*** Data supplied

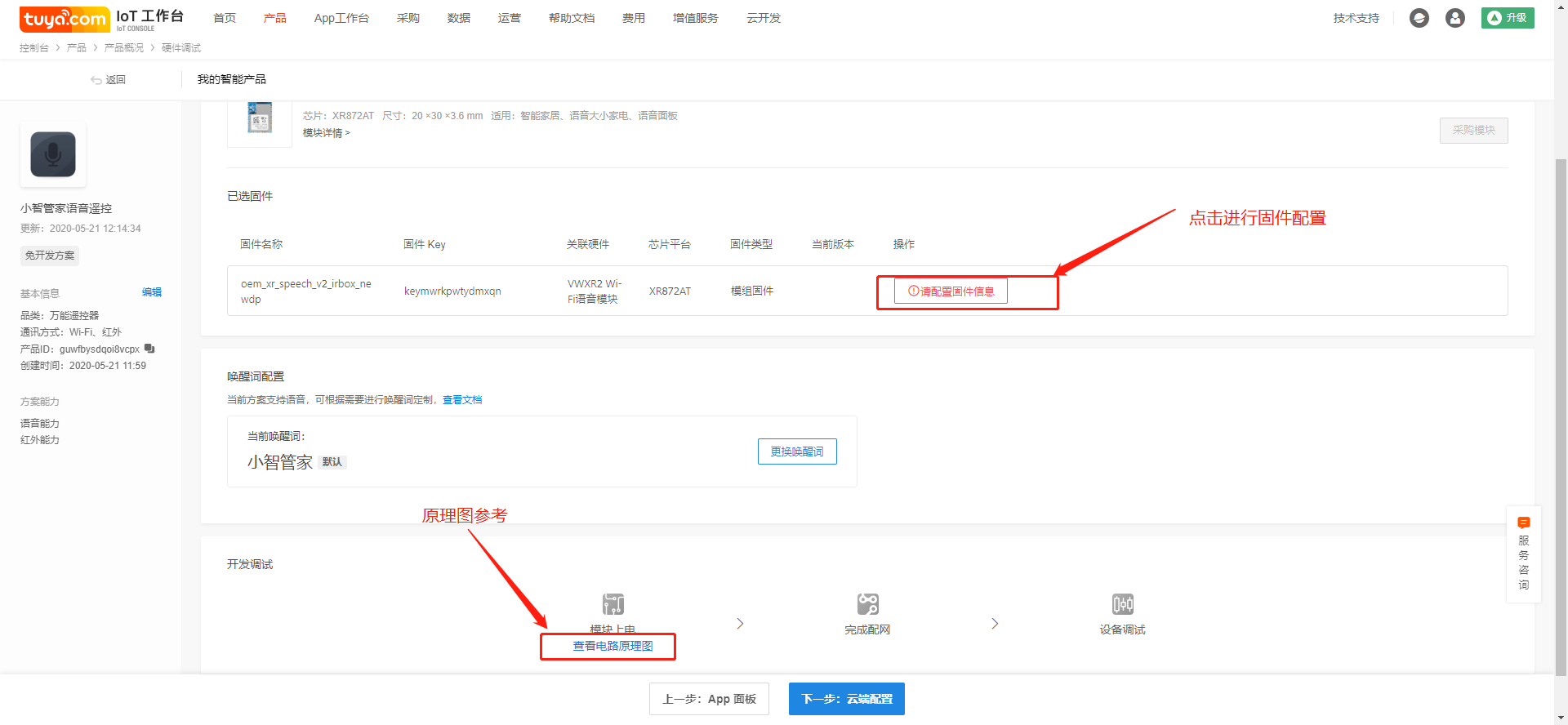The image size is (1568, 725).
Task: Click the complete network pairing icon
Action: pos(867,604)
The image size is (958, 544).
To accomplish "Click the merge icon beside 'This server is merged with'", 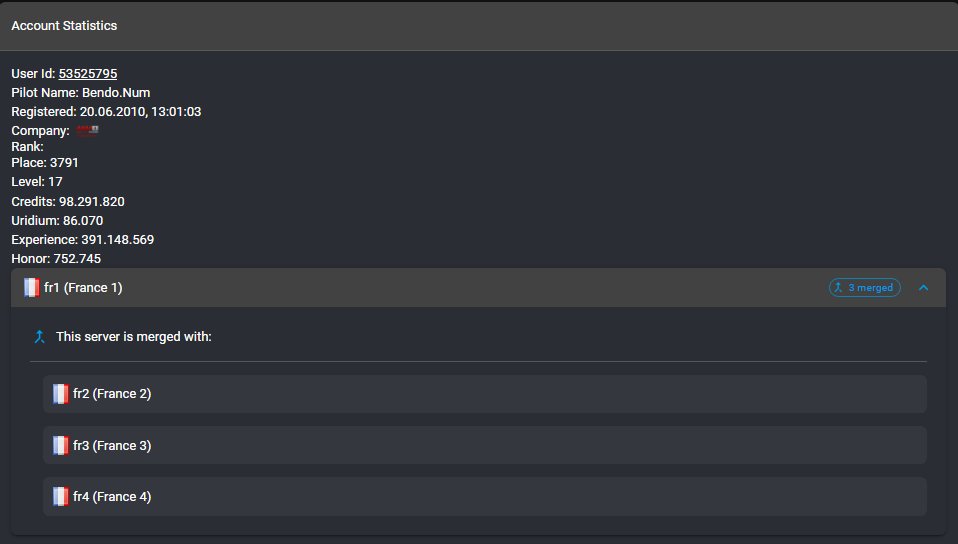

******

§ Requirements: Quote every line of the records above word for word, leaving out the pictures.

§ Exercise solution:
The image size is (1568, 725).
Task: Click the complete network pairing icon
Action: pos(867,604)
The image size is (958, 544).
To accomplish "Click the merge icon beside 'This server is merged with'", 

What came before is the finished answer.